She famously sings about a lesbian experience in her 2008 hit I Kissed A Girl.
But Katy Perry has revealed that she was not ‘allowed to interact with gay people’ during her strict upbringing by her evangelical pastor parents.
The pop star, 32, also spoke about how there was ‘some generational racism’ when she was growing up.
Speaking in an interview with Vogue, the Firework hitmaker explained how she had to re-educate herself later on in life following her religious upbringing.
‘The schools were really makeshift. Education was not the first priority,’ she said. ‘My education started in my 20s, and there is so much to learn still.’
Katy also added that Donald Trump being elected President brought up ‘trauma’ from when she was younger.
She told the magazine: ‘Misogyny and sexism were in my childhood: I have an issue with suppressive males and not being seen as equal.’
The insight into her strict upbringing by her pastor parents Keith and Mary Hudson comes as Katy revealed that her hit single I Kissed A Girl was inspired by her own sexual experiences as a young woman.
Speaking about the song’s lyrics at the Human Rights Campaign Los Angeles Gala last month, she said: ‘Truth be told, I did more than that!
‘But how was I going to reconcile that with the gospel-singing girl raised in youth groups that were pro conversion camps?
‘What I did know was that I was curious, and even then I knew that sexuality was not as black and white as this dress.’
The songstress described how she ‘prayed the gay away at Jesus camps’, but added that things changed after she burst onto the music scene.
‘I found my gift and my gift introduced me to people outside my bubble and my bubble started to burst,’ she explained.
‘These people were nothing like I had been taught to fear.
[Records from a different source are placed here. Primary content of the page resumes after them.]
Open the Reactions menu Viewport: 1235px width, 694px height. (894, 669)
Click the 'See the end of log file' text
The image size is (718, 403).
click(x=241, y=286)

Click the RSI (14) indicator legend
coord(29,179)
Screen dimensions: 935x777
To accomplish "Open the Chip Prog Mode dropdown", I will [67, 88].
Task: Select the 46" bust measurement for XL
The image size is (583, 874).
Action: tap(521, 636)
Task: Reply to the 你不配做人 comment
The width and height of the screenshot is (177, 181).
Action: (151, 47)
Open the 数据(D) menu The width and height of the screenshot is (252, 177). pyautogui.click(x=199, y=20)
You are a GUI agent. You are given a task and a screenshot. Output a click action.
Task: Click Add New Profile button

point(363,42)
They were the freest, strong, kind and inclusive people I have ever met.’
No longer following her parents’ path, Katy added: ‘Priceless lessons happen large. The path of discovery has made me, has tested me, and forever changed me.
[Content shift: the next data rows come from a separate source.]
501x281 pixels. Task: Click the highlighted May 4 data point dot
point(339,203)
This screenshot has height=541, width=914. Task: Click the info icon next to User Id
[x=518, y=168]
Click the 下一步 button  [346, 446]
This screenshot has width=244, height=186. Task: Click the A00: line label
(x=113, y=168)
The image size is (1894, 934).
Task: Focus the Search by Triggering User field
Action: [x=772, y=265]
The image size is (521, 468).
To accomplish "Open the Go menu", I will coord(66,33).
‘You don’t get to choose your family, but you can choose your tribe,’ she said.
‘I stand here as real evidence for all that no matter where you came from it is about where you are going, that real change, real evolution, and that real perception shift can happen if we open our minds and soften our hearts.’
‘No longer can I sit in silence. I have to stand up for what I feel is true and that is equality and justice for all, period.’